The Development of New Chelates for Magnesium, Calcium and Zinc Ions

Abstract

Metal cations such as Mg2+, Ca2+ and Zn2+ play a range of fundamental roles in biology. In particular, changes in their concentration are thought to play an important role in normal cellular function. The ability to measure and manipulate these concentrations is vital for furthering our basic understanding of biochemistry and to controlling it. Access to selective chelants for these cations is therefore highly desirable. Currently available chelants for Mg2+, Ca2+ and Zn2+ have various problems, mainly relating to selectivity.
In Chapter 2, the development of a new synthetic route to o-aminophenol-N,N,O-diiacetic acid phosphinate (APDAP) ligands is presented. They are analogues of the famous o-aminophenol-N,N,O-triacetic (APTRA) ligand. An improved synthesis of the methylphosphinate-containing ligand has been developed, which also gives access to novel phenyl and naphthyl derivatives. The phenyl-containing ligand showed improved sensitivity (Kd ~ 2 mM) for Mg2+ while retaining the same relative selectivity for this cation over Ca2+ and Zn2+. The naphthalene derivative displayed a 5-fold turn-on in emission intensity when chelated to Mg2+.
In Chapter 3, the chelates developed in Chapter 2 were conjugated to a range of luminescent reporter groups. Attachment of naphthalene, naphthalimide and 4,4-difluoro-4-bora-3a,4a-diaza-s-indacene (BODIPY) groups to the aminophenol ring of APDAP ligands was achieved.
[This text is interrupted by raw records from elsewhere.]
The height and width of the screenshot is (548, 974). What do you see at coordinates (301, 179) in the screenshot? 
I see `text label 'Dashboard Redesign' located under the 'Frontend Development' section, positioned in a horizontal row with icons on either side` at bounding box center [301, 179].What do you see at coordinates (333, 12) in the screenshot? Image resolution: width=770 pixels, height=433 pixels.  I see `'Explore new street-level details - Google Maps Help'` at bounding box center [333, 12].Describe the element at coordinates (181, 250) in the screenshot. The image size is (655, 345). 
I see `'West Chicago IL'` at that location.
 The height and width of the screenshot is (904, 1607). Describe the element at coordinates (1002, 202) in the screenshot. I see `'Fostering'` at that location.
The fundamental photophysical properties of these ligands were studied, as well as their responses to Mg2+, Ca2+ and Zn2+. Depending on the fluorophore, some of the sensors obtained show promise as probes for Mg2+ and others for Ca2+. A naphthalene-containing APDAP-based probe was synthesised that displayed a stronger emission response to Mg2+ (5-fold enhancement) than Ca2+ (2.5-fold enhancement). Meanwhile, by connecting the APTRA ligand to the β position of a BODIPY dye, a sensor with a stronger response to Mg2+ (2.5-fold enhancement) over Ca2+ (1.5-fold enhancement) was discovered.
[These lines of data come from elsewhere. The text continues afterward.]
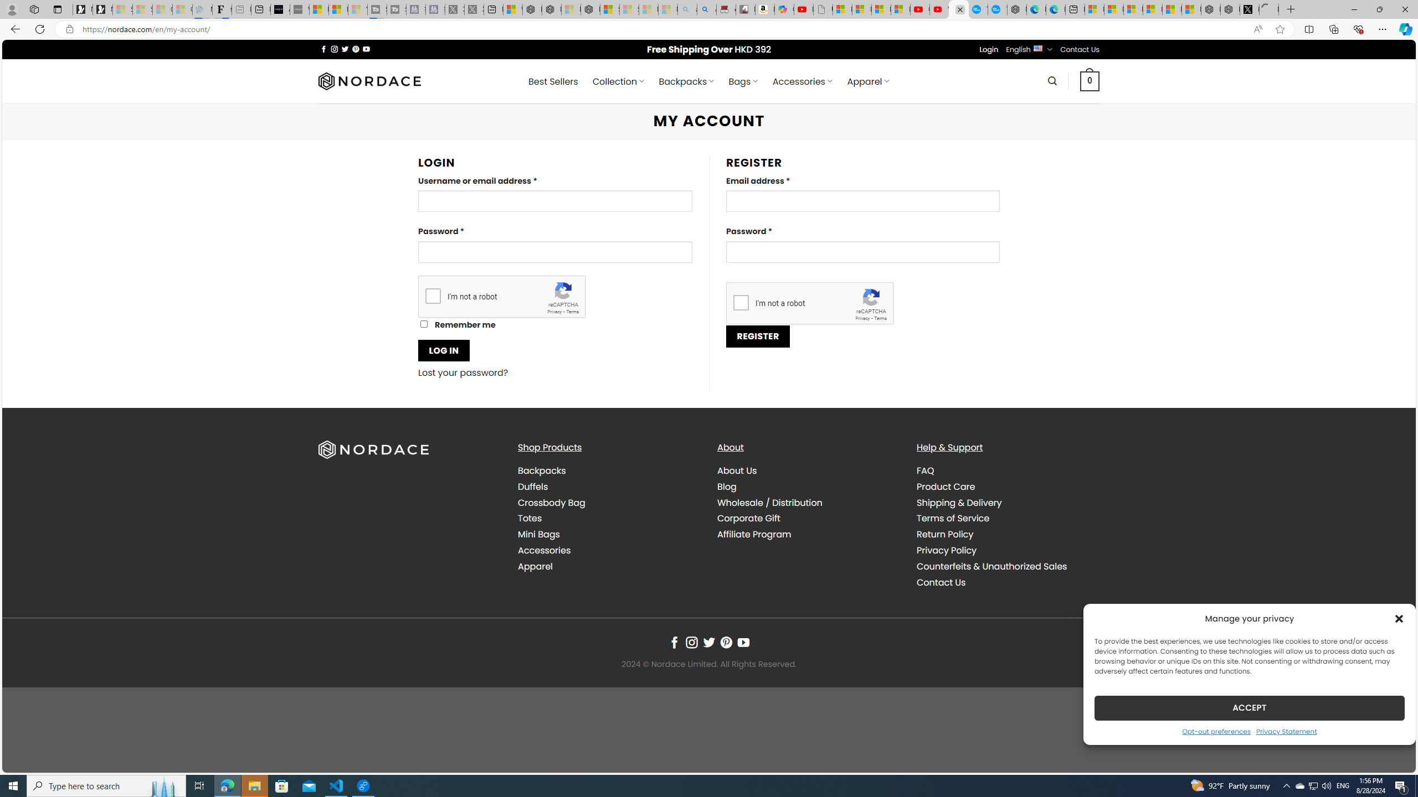 The image size is (1418, 797). What do you see at coordinates (550, 502) in the screenshot?
I see `'Crossbody Bag'` at bounding box center [550, 502].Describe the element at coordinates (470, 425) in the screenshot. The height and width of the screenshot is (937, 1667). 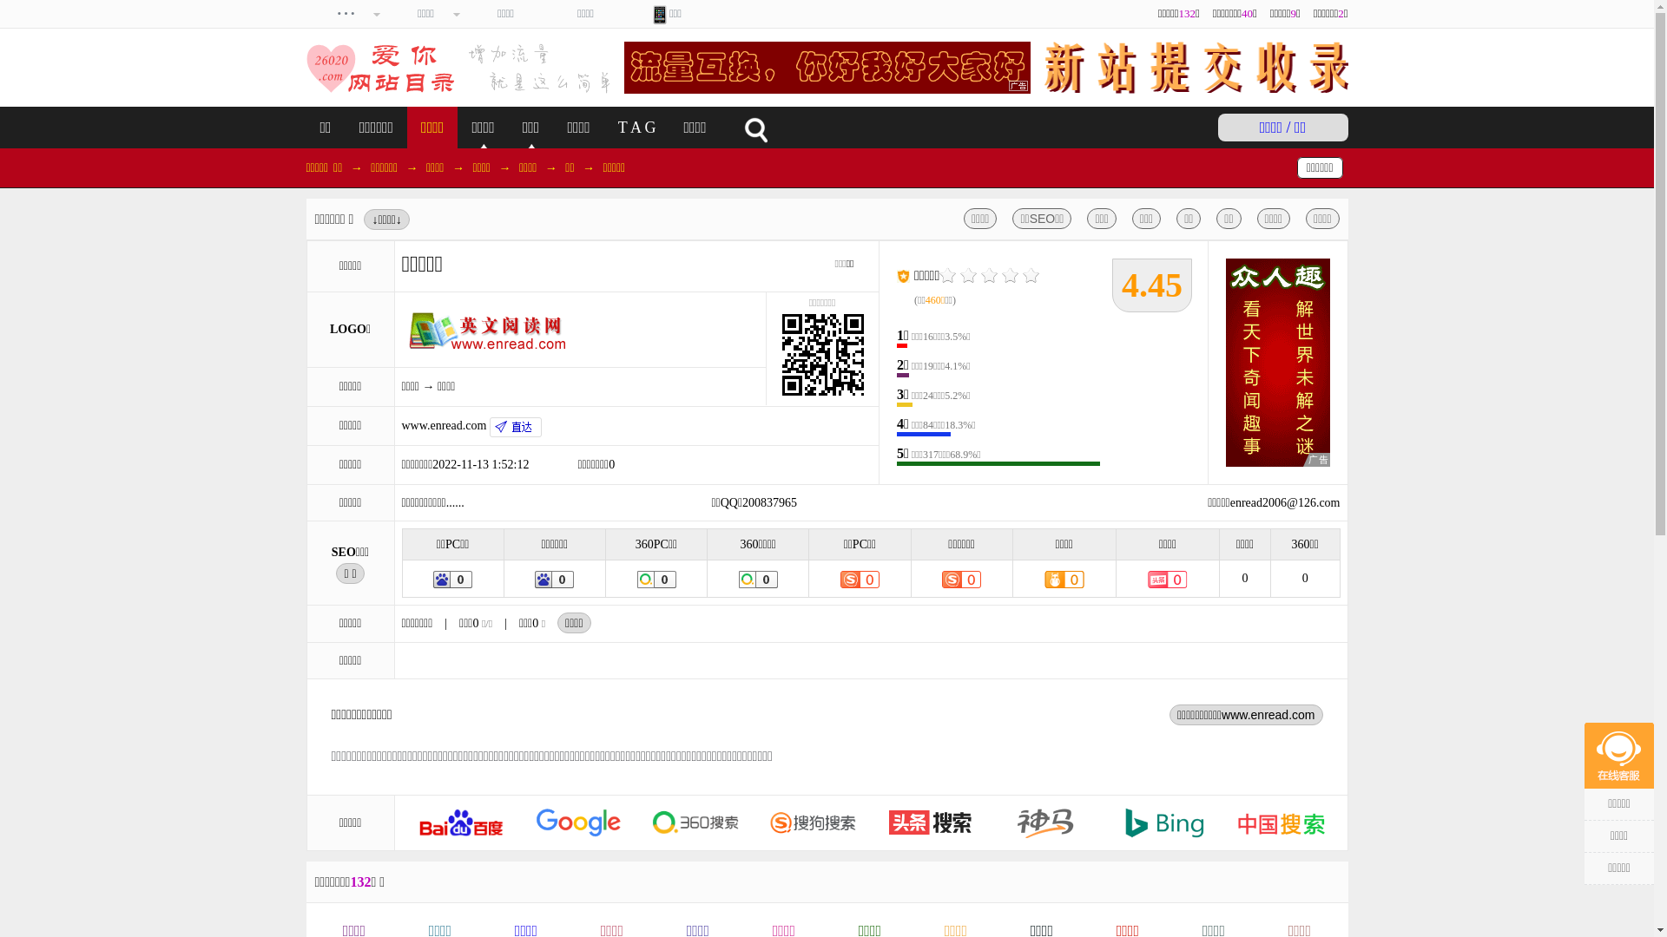
I see `'www.enread.com'` at that location.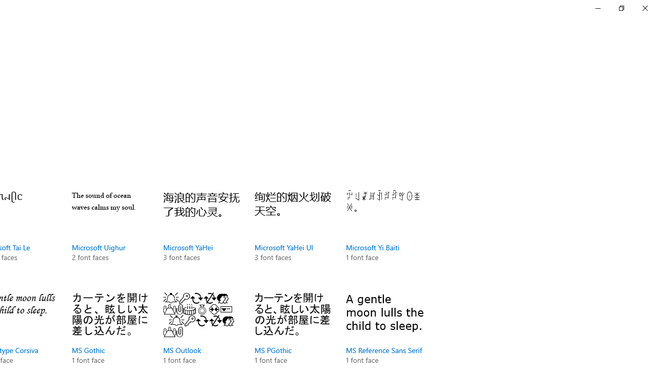  I want to click on 'Vertical Small Decrease', so click(653, 53).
Finally, the synthesis of a new set of sulfur-containing chelates is described in Chapter 4. Replacing the oxygen in APTRA by sulfur resulted in a new chelate, S-APTRA, which showed improved selectivity for Zn2+¬ and high binding affinity (Kd ~ 7 nM). A lower-denticity analogue, with a methyl rather than a carboxylate unit on sulfur, displayed excellent selectivity for Zn2+ and had a lower binding affinity (Kd ~ 8 μM). Oxidation of the sulfide in these compounds to sulfoxides resulted in ligands with Kd values in the high μM and low mM range.